Income Taxes Income taxes are accounted for using the
asset and liability method. Under this method, deferred
tax assets and liabilities are recognized for the future tax
consequences attributable to differences between the
financial statement carrying amounts of existing assets and
liabilities and their respective tax-basis carrying amounts.
Deferred tax assets and liabilities are measured using
enacted tax rates expected to apply to taxable income in the
years in which those temporary differences are expected to
be recovered or settled. The effect on deferred tax assets and
liabilities of a change in tax rates is recognized in income in
the period in which the enactment date occurs.
The determination of current and deferred income taxes
is a critical accounting estimate which is based on complex
analyses of many factors including interpretation of federal
and state income tax laws, the evaluation of uncertain
tax positions, differences between the tax and financial
reporting bases of assets and liabilities (temporary
differences), estimates of amounts due or owed such as
the timing of reversal of temporary differences and current
financial accounting standards. Additionally, there can be
no assurance that estimates and interpretations used in
determining income tax liabilities will not be challenged
by federal and state taxing authorities. Actual results
could differ significantly from the estimates and tax
law interpretations used in determining the current and
deferred income tax liabilities.
In the preparation of income tax returns, tax positions
are taken based on interpretation of federal and state
income tax laws for which the outcome is uncertain.
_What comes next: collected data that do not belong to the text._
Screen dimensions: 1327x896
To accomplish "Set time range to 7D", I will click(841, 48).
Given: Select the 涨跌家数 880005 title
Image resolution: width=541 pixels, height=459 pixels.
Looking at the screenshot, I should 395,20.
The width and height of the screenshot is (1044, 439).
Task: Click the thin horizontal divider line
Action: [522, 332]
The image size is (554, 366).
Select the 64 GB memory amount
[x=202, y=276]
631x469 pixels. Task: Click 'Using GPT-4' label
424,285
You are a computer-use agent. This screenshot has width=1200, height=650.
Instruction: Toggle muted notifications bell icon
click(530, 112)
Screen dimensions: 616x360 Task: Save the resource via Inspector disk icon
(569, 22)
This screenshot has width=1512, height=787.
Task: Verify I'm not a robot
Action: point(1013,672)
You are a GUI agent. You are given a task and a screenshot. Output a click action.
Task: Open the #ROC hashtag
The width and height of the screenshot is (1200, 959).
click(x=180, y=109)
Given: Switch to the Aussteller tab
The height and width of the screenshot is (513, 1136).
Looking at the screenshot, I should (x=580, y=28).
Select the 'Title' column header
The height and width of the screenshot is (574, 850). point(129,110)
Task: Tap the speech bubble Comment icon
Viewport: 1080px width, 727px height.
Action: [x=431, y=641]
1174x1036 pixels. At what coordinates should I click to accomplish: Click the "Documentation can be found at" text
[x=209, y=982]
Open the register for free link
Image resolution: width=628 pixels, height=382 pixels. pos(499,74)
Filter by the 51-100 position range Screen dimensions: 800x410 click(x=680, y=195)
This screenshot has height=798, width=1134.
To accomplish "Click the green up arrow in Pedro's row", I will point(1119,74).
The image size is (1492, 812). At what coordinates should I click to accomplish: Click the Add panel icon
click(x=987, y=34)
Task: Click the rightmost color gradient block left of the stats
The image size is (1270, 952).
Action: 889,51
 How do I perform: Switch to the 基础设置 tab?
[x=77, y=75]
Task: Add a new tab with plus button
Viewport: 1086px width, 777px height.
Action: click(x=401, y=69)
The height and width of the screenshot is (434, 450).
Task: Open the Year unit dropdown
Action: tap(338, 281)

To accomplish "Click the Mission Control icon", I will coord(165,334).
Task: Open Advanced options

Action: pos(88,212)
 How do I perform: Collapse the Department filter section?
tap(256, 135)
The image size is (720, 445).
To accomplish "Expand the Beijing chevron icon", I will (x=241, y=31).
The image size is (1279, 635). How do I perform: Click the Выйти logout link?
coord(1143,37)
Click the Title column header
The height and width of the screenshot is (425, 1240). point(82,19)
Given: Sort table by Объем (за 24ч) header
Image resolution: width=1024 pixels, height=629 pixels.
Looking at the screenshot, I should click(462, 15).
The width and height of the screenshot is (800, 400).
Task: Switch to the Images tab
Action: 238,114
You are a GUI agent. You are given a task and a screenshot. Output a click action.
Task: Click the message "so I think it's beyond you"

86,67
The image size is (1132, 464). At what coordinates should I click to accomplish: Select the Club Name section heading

Management periodically reviews and evaluates the status
of uncertain tax positions and makes estimates of amounts
ultimately due or owed. The benefits of tax positions
are recorded in income tax expense in the Consolidated
Statements of Income, net of the estimates of ultimate
amounts due or owed including any applicable interest and
penalties. Changes in the estimated amounts due or owed
may result from closing of the statute of limitations on tax
returns, new legislation, clarification of existing legislation
through government pronouncements, the courts and
through the examination process. TCF’s policy is to report
interest and penalties, if any, related to unrecognized
tax benefits in income tax expense in the Consolidated
Statements of Income.
Other Significant Accounting Policies
Investments Investments are carried at cost, adjusted
for amortization of premiums or accretion of discounts,
using a level yield method. TCF periodically evaluates
investments for “other than temporary” impairment with
losses, if any, recorded in non-interest income as a loss
on securities.
Securities Available for Sale Securities available for
sale are carried at fair value with the unrealized holding
gains or losses, net of related deferred income taxes,
reported as accumulated other comprehensive income
(loss), a separate component of equity. The cost of
securities sold is determined on a specific identification
basis and gains or losses on sales of securities available
for sale are recognized on trade dates. TCF periodically
evaluates securities available for sale for “other than
temporary” impairment. Declines in the value of securities
available for sale that are considered other than temporary
are recorded in non-interest income as a loss on securities.
Discounts and premiums on securities available for sale are
amortized using a level yield method over the expected life
of the security.
Loans and Leases Held for Sale Consumer auto loans
and equipment finance leases designated as held
for sale are carried at the lower of cost or fair value. Any
cost amount exceeding an individual loan or lease’s fair
value is recorded as a valuation allowance and recognized
within the Consolidated Statements of Income as a
reduction of gains on loans and leases held for sale.
Loans and Leases Loans and leases are reported
at historical cost including net direct fees and costs
associated with originating and acquiring loans and leases.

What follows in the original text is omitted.